Retiro de matrículas a vehículos particulares, ¿seguridad vial o negocio?

Retiro de matrículas a vehículos particulares, ¿seguridad vial o negocio?

“La policía motorizada hace una especie de inspección en la carretera que casi siempre termina con el retiro de la chapa”

LA HABANA, Cuba.- “Tengo un automóvil Daewoo Tico de 1992, ese tipo de auto es considerado moderno en Cuba ya que la mayoría de los carros que circulan fueron fabricados en los años 50. Me detuvieron en la avenida del cerro dos policías de carretera que en Cuba se les conoce como caballitos. Me hicieron una especie de inspección, miraron debajo del carro para ver si tenía algún tipo de salidero de aceite, miraron el interior buscando roturas en la tapicería o que estuvieran los paños de puerta, se fijaron en la pintura del auto, la chapistería y el freno de emergencia. Por último uno de los dos le dijo al otro que estaba casi todo bien pero que me iba a coger por la dirección que según él, estaba abierta. Me retiraron la matrícula porque uno de ellos al parecer tiene vista de laser y dijo que la dirección de mi auto estaba mal tramada”, comentó a CubaNet Guillermo Medina, que como muchos ha sido víctima de la “oleada represiva en contra de los autos particulares”.

“Estamos atados de pies y manos porque nada podemos hacer, no hay donde quejarse del maltrato, de la falta de educación y conocimientos con la que opera el cuerpo de la policía revolucionaria, quienes se sienten intocables y son en la gran mayoría corruptos que solo buscan sacar provecho de su posición”, añadió Guillermo.

Según un miembro de la “Patrulla de carretera” que por cuestiones de seguridad no revelaremos su nombre: “En los meses de junio y julio solamente en La Habana se han retirado más de 3000 chapas a vehículos particulares. Fue una orientación de arriba, nosotros solamente ejecutamos órdenes. Las causas fundamentales han sido la falta de frenos de emergencia, el mal estado de las gomas, la falta de tapicería interior, salideros de aceite por debajo del motor y mal estado de la chapistería. En lo particular entiendo que en Cuba no se venden autos nuevos y que la mayoría de los que circulan tienen más de 50 años y es normal que tengan estos problemas, pero solo cumplimos órdenes y es nuestro trabajo”.

Cuando a un vehículo particular se le retira la chapa (matrícula) debe pasar por un engorroso proceso para volver a obtenerla, lo primero es tratar de arreglar el supuesto problema que tiene el auto por el cual fue “sancionado”. Cuba es un país donde ruedan automóviles de más de 50 años de fabricación, que se mantienen en las carreteras gracias a los inventos y adaptaciones caseras ya que no se venden repuestos originales para ellos.

Luego se deben hacer largas colas en el llamado “Somatón”, un lugar donde se hace una inspección más profunda y se decide si se le devuelve o no la matrícula.

“Es un negocio muy bien montado donde todos cogen una parte del pastel y los únicos perjudicados somos nosotros los propietarios.

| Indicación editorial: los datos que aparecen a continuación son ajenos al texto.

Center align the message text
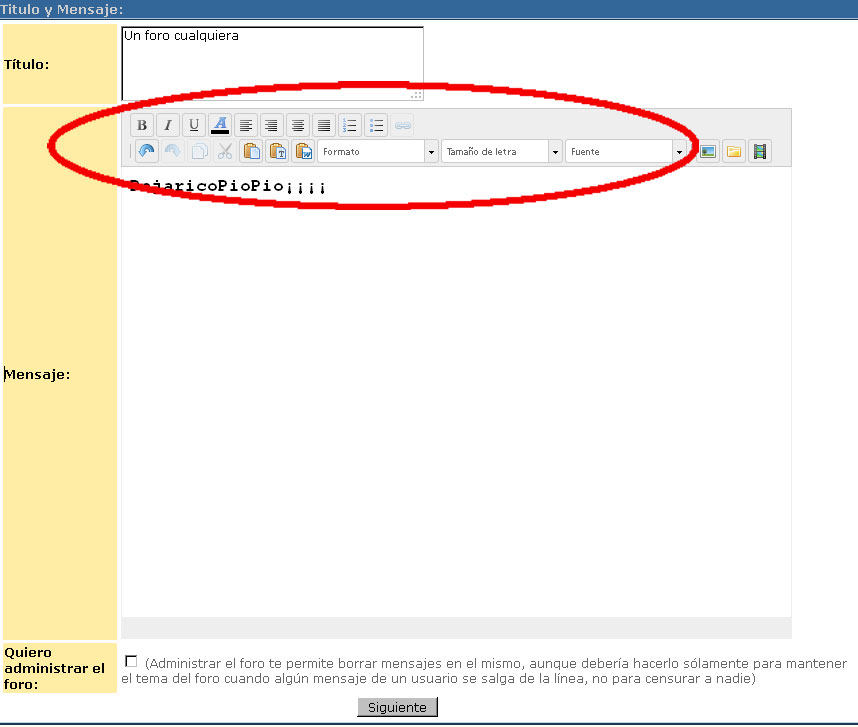The image size is (858, 727). tap(298, 125)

El somatón se compra, tiene un precio de unos 50 CUC. En el caso de los boteros puede ser mayor porque ellos saben que lo van a pagar cueste lo que cueste porque si no se quedan sin trabajo. La licencia operativa también se paga y sale, las multas se quitan por un valor de 20 CUC, lo de menos es el dinero, lo importante son los puntos para que no te quiten la licencia para seguir boteando. Toda esta oleada de retiro de chapas es intencional, mientras más vehículos pasen por el somatón mayor serán las ganancias. La policía de carretera te chantajea con quitarte la chapa para que les des algo. Es como la mafia organizada pero con autoridad y poder judicial, ya estoy cansado de esto”, comentó para este diario, Danilo Herrera Fleita, botero y propietario de un Ford del año 1959.

Muchas de las multas y otras sanciones en las carreteras se aplican por el método de “apreciación de los patrulleros”. Las apelaciones casi nunca proceden, los retiros de chapas recientes también son a consideración del patrullero que hace una especie de juicio en la carretera, sin herramientas de medición. Vaya, como algunos dicen: “esto es a ojo”.